Dataset entries
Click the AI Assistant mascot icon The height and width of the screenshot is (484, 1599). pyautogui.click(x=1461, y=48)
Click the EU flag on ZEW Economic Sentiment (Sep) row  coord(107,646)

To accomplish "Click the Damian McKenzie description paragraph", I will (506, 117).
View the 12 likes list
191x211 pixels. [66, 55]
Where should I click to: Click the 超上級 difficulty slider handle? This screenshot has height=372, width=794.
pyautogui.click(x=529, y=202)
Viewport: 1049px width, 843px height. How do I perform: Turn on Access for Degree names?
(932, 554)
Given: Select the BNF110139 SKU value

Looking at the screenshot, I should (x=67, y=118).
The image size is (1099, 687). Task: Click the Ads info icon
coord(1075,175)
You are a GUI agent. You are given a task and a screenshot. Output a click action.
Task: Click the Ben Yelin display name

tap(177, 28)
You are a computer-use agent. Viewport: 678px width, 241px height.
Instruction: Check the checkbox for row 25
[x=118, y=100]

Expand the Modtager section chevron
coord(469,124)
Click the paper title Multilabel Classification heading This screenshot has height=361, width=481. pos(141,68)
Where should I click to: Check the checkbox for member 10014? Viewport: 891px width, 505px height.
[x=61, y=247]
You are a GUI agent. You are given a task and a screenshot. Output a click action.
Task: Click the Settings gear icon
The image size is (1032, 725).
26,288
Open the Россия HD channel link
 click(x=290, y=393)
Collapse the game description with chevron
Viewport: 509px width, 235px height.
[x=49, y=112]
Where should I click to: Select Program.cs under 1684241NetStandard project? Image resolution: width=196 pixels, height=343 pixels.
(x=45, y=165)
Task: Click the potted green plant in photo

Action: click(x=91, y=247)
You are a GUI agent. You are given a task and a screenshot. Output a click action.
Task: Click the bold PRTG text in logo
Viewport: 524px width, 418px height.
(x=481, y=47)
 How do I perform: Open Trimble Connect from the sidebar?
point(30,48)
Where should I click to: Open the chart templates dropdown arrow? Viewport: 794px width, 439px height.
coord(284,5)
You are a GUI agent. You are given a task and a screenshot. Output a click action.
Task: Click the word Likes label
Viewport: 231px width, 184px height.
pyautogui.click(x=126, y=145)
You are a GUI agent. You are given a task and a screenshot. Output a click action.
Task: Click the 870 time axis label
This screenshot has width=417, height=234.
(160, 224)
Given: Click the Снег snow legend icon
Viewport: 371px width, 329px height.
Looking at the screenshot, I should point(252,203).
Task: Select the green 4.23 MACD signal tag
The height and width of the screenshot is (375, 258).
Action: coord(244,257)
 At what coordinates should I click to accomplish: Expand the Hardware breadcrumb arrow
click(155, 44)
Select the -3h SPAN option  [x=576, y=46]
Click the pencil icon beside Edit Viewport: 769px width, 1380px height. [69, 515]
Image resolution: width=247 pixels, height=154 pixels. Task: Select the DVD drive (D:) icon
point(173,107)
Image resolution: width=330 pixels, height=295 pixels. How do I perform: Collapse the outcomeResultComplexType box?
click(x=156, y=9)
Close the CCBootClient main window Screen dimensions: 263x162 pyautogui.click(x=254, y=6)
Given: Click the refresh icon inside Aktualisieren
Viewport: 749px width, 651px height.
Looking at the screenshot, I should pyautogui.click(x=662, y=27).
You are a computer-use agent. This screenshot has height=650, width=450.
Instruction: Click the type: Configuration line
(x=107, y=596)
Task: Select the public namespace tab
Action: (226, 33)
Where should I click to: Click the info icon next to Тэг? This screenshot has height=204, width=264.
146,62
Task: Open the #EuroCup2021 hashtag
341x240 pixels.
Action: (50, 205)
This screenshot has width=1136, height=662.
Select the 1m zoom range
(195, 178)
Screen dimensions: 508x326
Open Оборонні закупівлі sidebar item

> What the task asks:
Only one stretch of the entries above is wanted: the lines from the one containing "View the 12 likes list" through the one containing "Click the paper". Please reproduce it exactly.

> Task answer:
View the 12 likes list
191x211 pixels. [66, 55]
Where should I click to: Click the 超上級 difficulty slider handle? This screenshot has height=372, width=794.
pyautogui.click(x=529, y=202)
Viewport: 1049px width, 843px height. How do I perform: Turn on Access for Degree names?
(932, 554)
Given: Select the BNF110139 SKU value

Looking at the screenshot, I should (x=67, y=118).
The image size is (1099, 687). Task: Click the Ads info icon
coord(1075,175)
You are a GUI agent. You are given a task and a screenshot. Output a click action.
Task: Click the Ben Yelin display name

tap(177, 28)
You are a computer-use agent. Viewport: 678px width, 241px height.
Instruction: Check the checkbox for row 25
[x=118, y=100]

Expand the Modtager section chevron
coord(469,124)
Click the paper title Multilabel Classification heading This screenshot has height=361, width=481. pos(141,68)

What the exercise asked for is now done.